A misconfigured Google Cloud Storage bucket linked to Alice’s Table, a popular virtual floral arrangement platform, has exposed the personal data of over 83,000 customers.
The breach involved tens of thousands of files containing sensitive information such as names, email addresses, home addresses, and order details of the platform’s users.
In a blog post on the data leak, Cyble researchers reported that such exposures are surprisingly common. Cyble’s Odin vulnerability search tool found more than 500,000 exposed cloud storage buckets between Google Cloud Storage and AWS.
Exposed Cloud Storage Bucket Linked to Alice’s Table
Cybernews researchers first identified the exposed Google Cloud bucket in April during a routine investigation. The bucket contained 37,349 files, including 10,183 XLSX and CSV files with personally identifiable information (PII).

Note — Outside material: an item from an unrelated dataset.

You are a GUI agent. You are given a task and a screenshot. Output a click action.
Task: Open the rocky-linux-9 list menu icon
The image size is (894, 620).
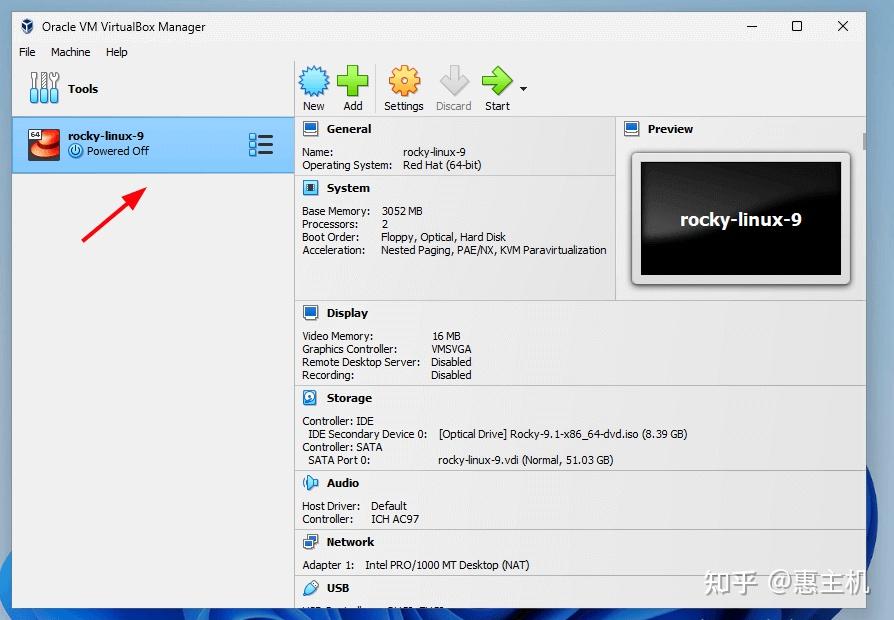[x=261, y=144]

While the majority of the exposed email addresses were personal, a significant portion were associated with corporate accounts, including those belonging to major companies like BCG, Pfizer, PwC, Charles Schwab, and government employees, the researchers said.
The leak raises security concerns associated with business email addresses that can be used for phishing attacks, spamming, identity theft, and unauthorized access to confidential information. Additionally, the exposure of home addresses puts victims at risk of physical intrusions.
Founded in 2015 by Boston entrepreneur Alice Lewis, Alice’s Table is a subsidiary of 1-800-Flowers. The company gained widespread attention after securing a $250,000 investment on ABC’s Shark Tank in 2017. In addition to floral arrangements, the platform offers live streaming experiences for culinary and cocktail workshops.
Misconfigured Cloud Storage Buckets: A Common Security Risk
Misconfigured cloud storage buckets are cloud storage containers that have been set up with insufficient security controls, allowing unauthorized access to their contents. This can lead to data breaches, unauthorized data exfiltration, and other serious security consequences.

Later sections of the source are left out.